Protesta e ignorancia
Están sobre el tapete varios proyectos que han generado protestas de diversas índoles. La explotación del oro, loma Miranda, Bahía de las Águilas y la carretera San Juan-Santiago.
Todas tienen en común temas de carácter ecológico, pero además el tema de la Barrick Gold tiene el componente de los precios que actualmente tienen el mercado del oro y la plata, y el país únicamente recibe un 3%.
En principio merece alabanzas que diversos sectores de la sociedad, especialmente los jóvenes, se movilicen en torno a temas como este.
La rebeldía juvenil siempre es un buen síntoma para el desarrollo de una sociedad. Pero tiene sus riesgos.
La posibilidad de que dichas protestas, más basadas en las emociones que en la razón, puedan ser manipuladas por sectores que quieren ganar capital político sobre la base de la ignorancia extendida sobre esos temas.

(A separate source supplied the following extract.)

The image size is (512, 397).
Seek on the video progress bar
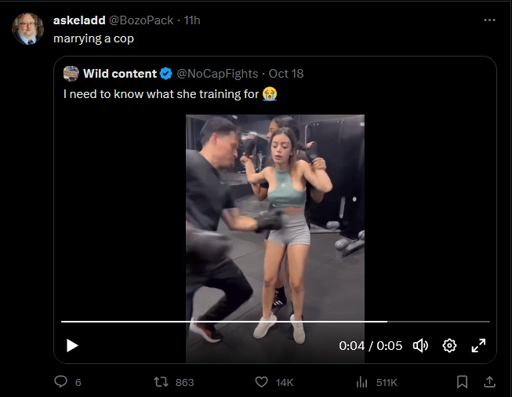[275, 322]
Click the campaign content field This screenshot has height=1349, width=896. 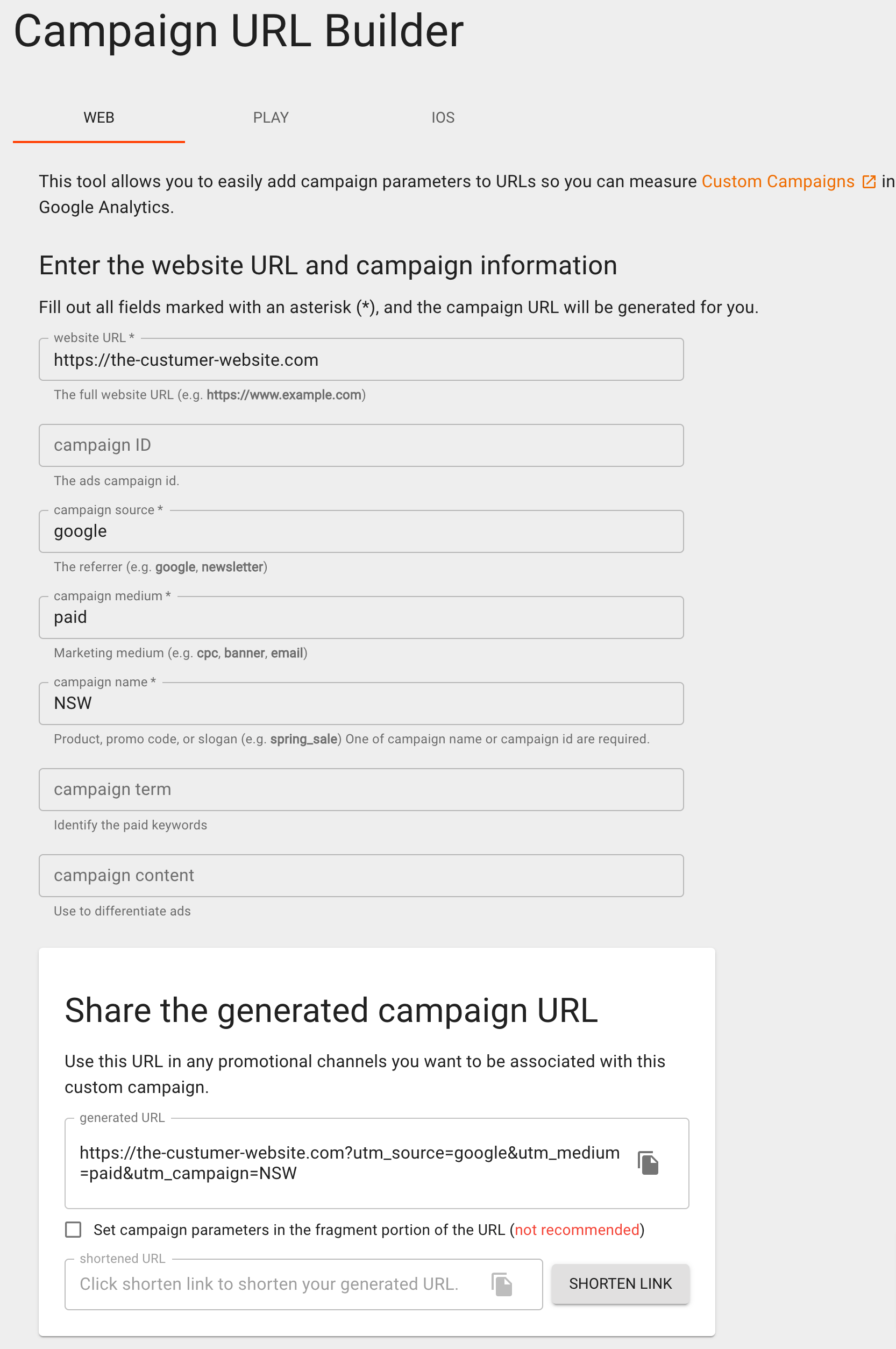coord(360,875)

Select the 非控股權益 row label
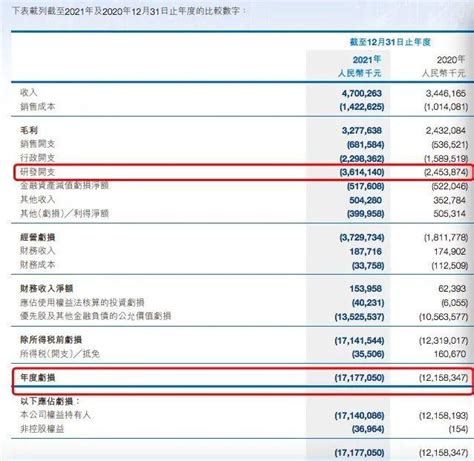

Sería un duro golpe a las acciones del gobierno actual por desarrollar el país y una burda manipulación del sentido de justicia de los jóvenes. Las protestas deben ganar lucidez y sentido de responsabilidad social.
Tal como indicó en su discurso del 27 de febrero el Sr. Presidente el actual gobierno está decidido a obligar a la minera a una negociación que reconozca el incremento de las ganancias actuales, dentro del orden jurídico, pero con sentido patriótico.
Quienes han chillado reclamando el ambiente de seguridad para la inversión develan el poco aprecio que tienen por el bienestar del pueblo dominicano. Hay que tomar nota de quienes son.